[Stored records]
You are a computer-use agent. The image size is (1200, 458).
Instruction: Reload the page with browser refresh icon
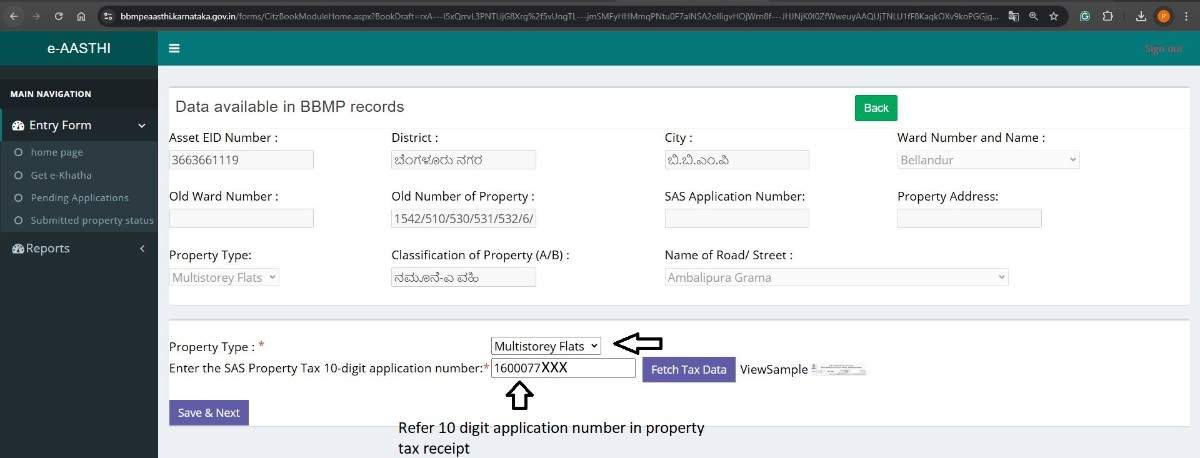[x=59, y=16]
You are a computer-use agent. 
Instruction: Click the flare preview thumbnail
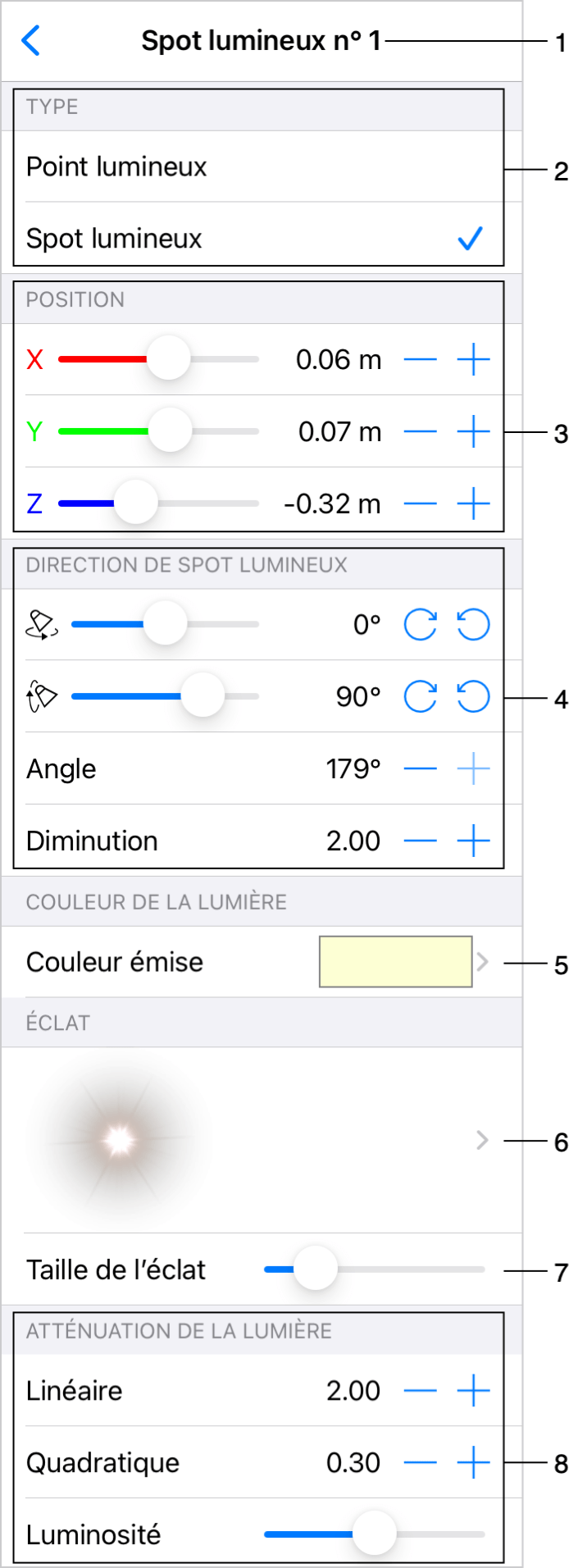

**Instructions to follow:**
Wherever a line of the records above contains the string "agent", copy that line out.

**Output for this task:**
You are a computer-use agent. The image size is (1200, 458).
You are a computer-use agent. 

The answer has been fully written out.